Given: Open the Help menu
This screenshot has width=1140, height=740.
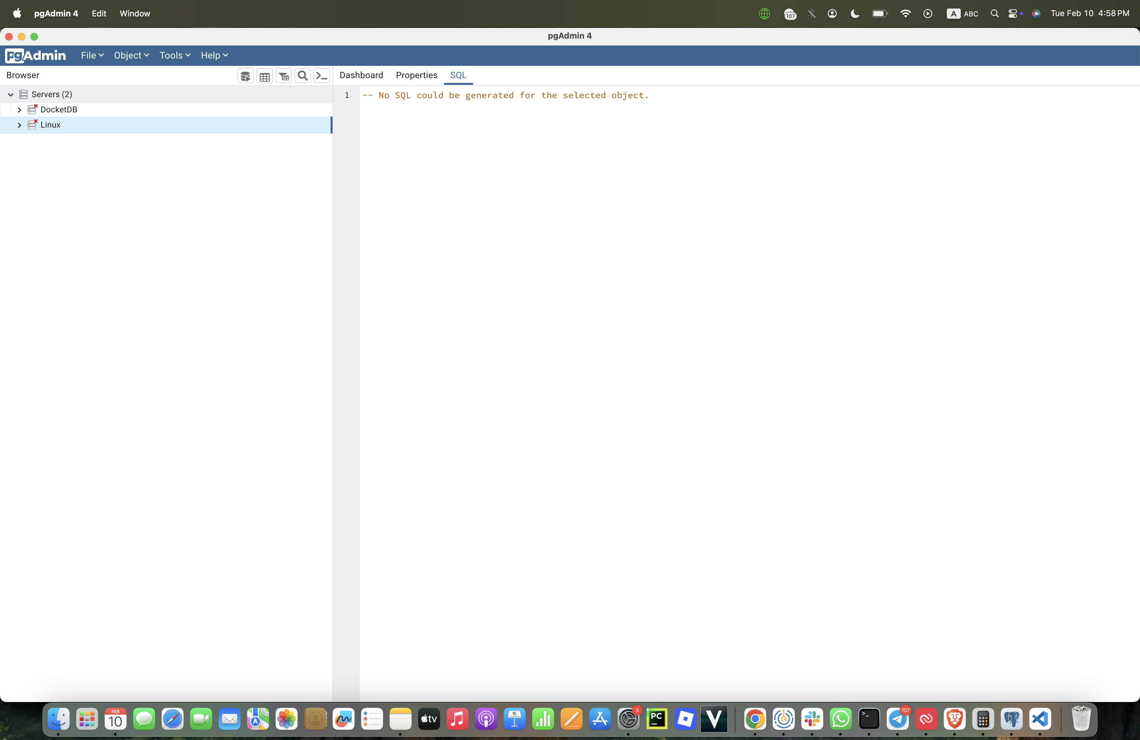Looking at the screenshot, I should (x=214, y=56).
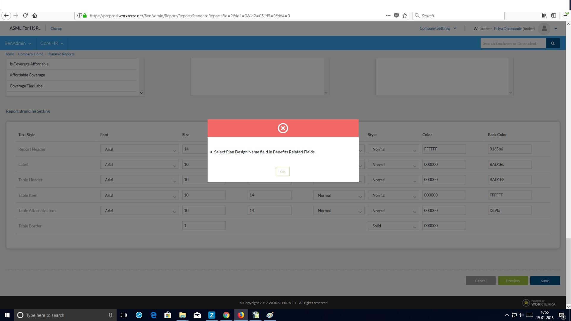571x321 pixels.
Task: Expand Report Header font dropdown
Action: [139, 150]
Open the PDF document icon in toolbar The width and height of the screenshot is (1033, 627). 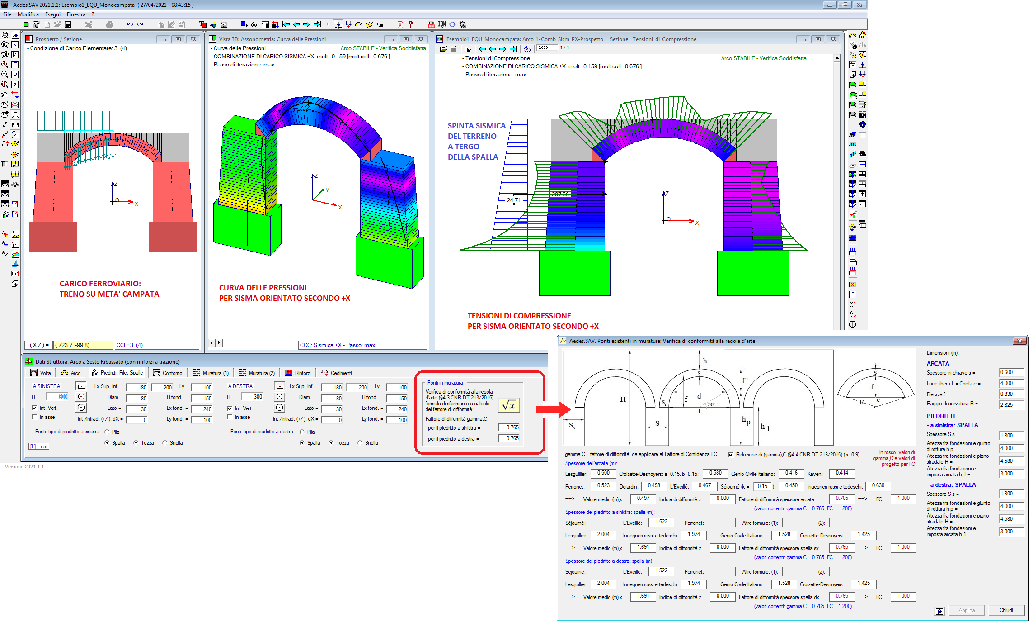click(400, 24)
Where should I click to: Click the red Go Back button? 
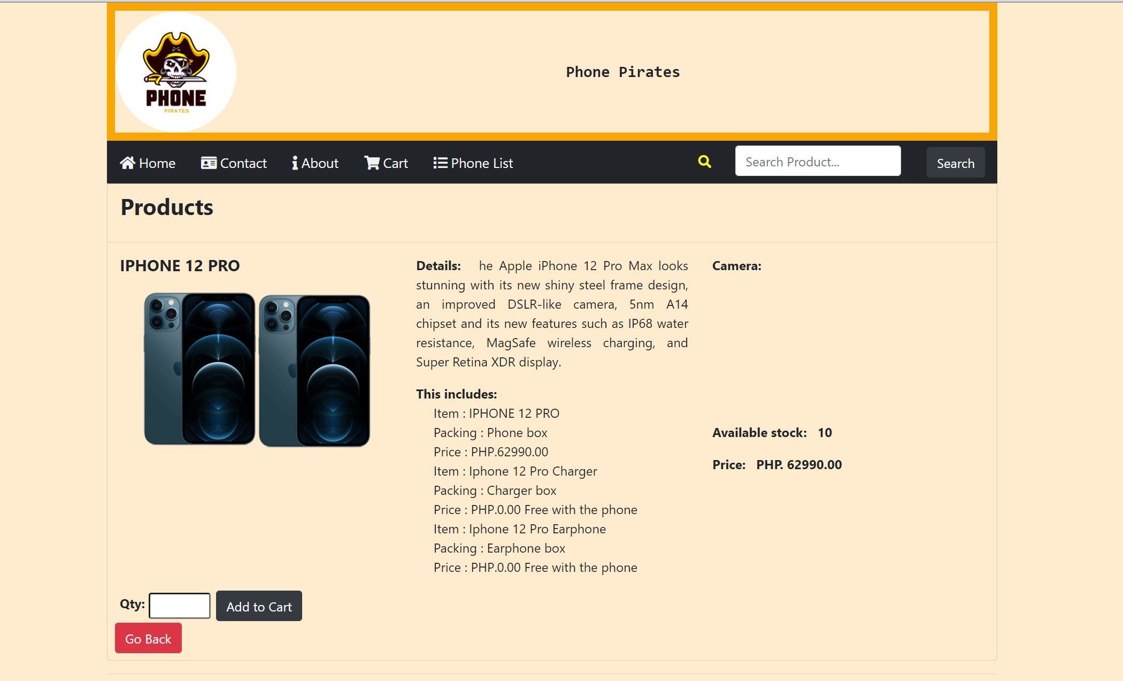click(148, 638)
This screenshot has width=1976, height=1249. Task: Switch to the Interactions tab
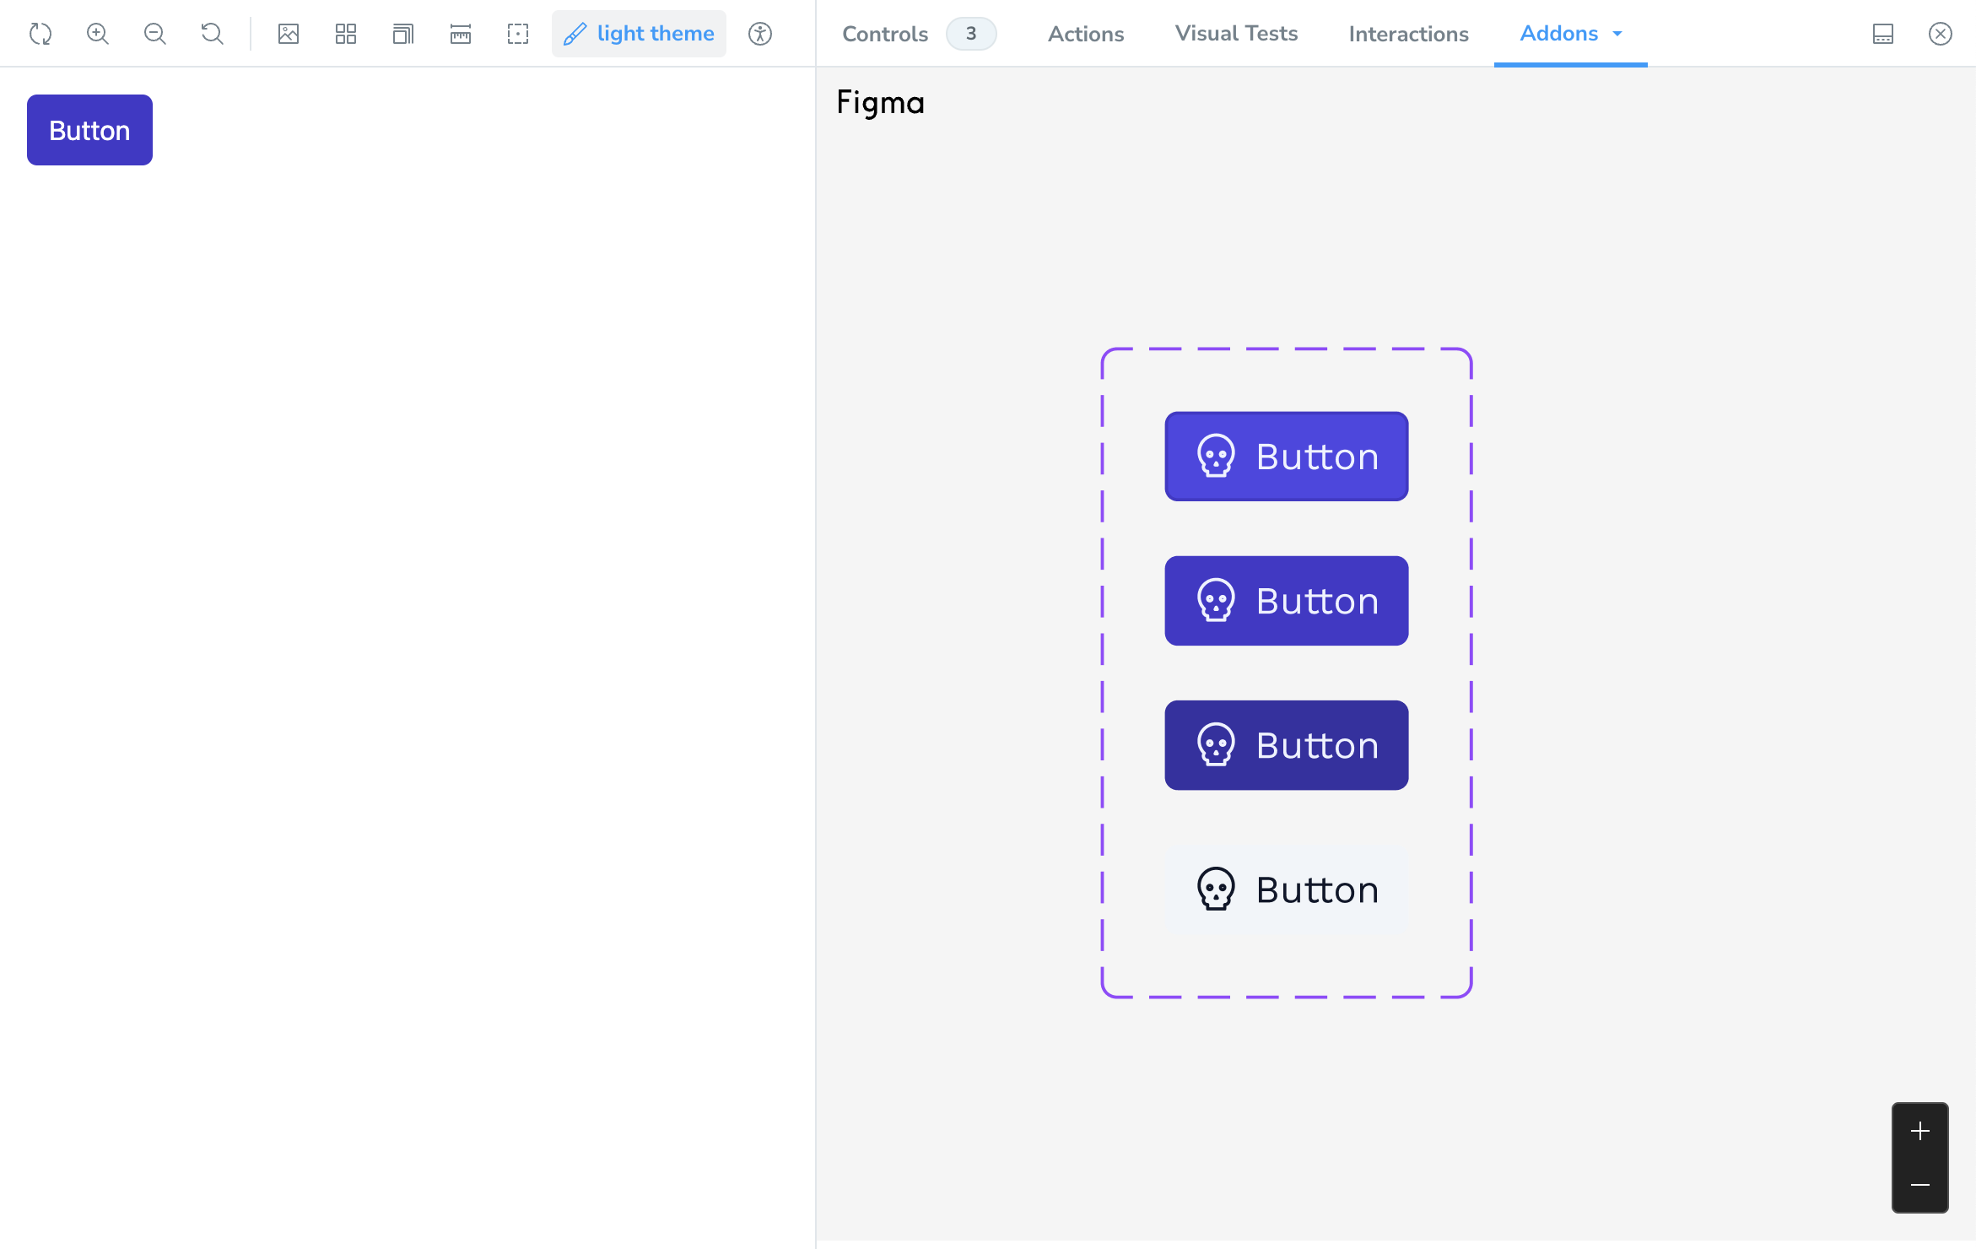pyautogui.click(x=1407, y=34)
----------
■ **Requirement**: Word for word, set down the lines from the line with "Where should I" through the last line of the entries, and nothing else; the pictures stay out.

■ **Solution for this task**:
Where should I click to: Click the red Go Back button? 
click(148, 638)
This screenshot has width=1976, height=1249. Task: Switch to the Interactions tab
pyautogui.click(x=1407, y=34)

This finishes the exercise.